Von Denise Fiedler

Bäume säumten den Weg, warfen ihre Schatten auf die unzähligen Steine. Manche Namen waren bereits so verwittert, dass man sie kaum noch lesen konnte.

Melanie stellte die Schubkarre ab, genoss den Wind, der ihre Stirn kühlte und den Duft von frisch gemähten Rasen mit sich brachte. Gedämpft drangen die Geräusche der Straßenarbeiten an ihr Ohr, vermochten aber die Ruhe dieses Ortes nicht stören.

Früher hatte sie Angst vor Friedhöfen, wenn sie an bleiche Knochen dachte, die unter der Erde lagen.

„Ein Friedhof bedeutet nicht Tod, sondern Leben“, hatte Elli ihr einmal gesagt. „Denk nur an all die Erinnerungen, die dort schlummern. So viel Erlebtes. Gute, aber auch schlechte Dinge. Die ganzen Namen, die dir sagen: Ich war hier, war Teil dieser Welt.“

Melanie atmete tief ein und wieder aus, dann nahm sie die Griffe ihrer Karre und ging weiter.

Die Muskeln in den Armen brannten bereits, aber zum Jammern war jetzt keine Zeit. Sie konzentrierte sich auf das Knirschen des Kieses unter den Füßen, das Singen einer Amsel. Nur noch wenige Schritte.

Zwei Steine, die Erde vor dem einen noch locker.

Sie kniete sich hin, strich über den Namen.

„Hallo, Elli. Ich habe dir etwas mitgebracht.“

 

*

 

Achte darauf, dass die Münzen nicht rausfallen.“ Gerti schob einen weiteren Pfennig zwischen den Stoff. Die Gummiknöpfe der Strumpfhalter waren abgefallen. Lizzy hatte vorgeschlagen, Steinchen zu suchen, doch ihre Schwester hatte Angst, dass diese den dünnen Stoff ruinierten. Gerti ging einen Schritt zurück und begutachtete ihr Werk. Zufrieden nickte sie. „So sollten sie halten.“

Lizzy drehte sich vorsichtig vor dem Spiegel, die Stirn in Falten gelegt.

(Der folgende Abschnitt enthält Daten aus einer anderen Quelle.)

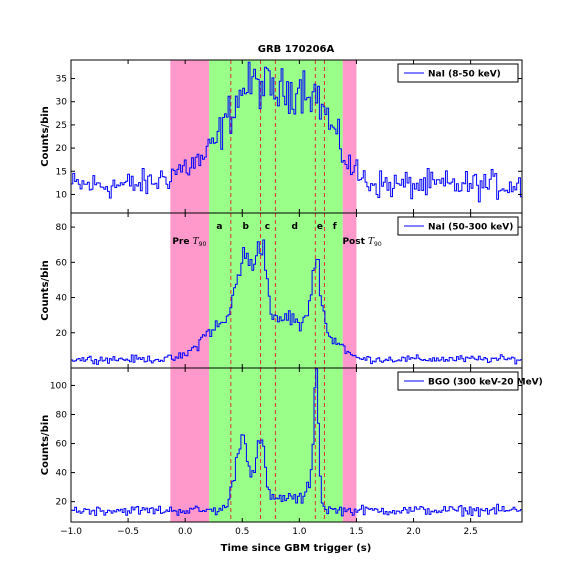 This screenshot has width=581, height=581. I want to click on interval-label-c: c, so click(268, 227).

„Bist du sicher?“ Die Nylonstrümpfe fühlten sich ungewohnt auf der Haut an, ganz anders als die kratzigen Strumpfhosen. Sie musste zugeben, dass ihre Beine jetzt aussahen wie die einer Dame. „Ich kann es immer noch nicht glauben, dass Fritz mich gefragt hat.“

„Ich auch nicht.“ Gerti kniete wieder hinter Lizzy und zupfte die Naht gerade. „Pass auf, dass du dir keine Laufmasche ziehst, ich habe die Strümpfe gerade erst fertig machen lassen!“

„Ich werde schon nicht auf Bäume klettern.“ Im Spiegel streckte Lizzy ihrer Schwester die Zunge raus. „Ich bin ja kein Kind mehr!“

„Dann benimm dich auch nicht so“, tadelte Gerti und streckte ihrerseits die Zunge raus.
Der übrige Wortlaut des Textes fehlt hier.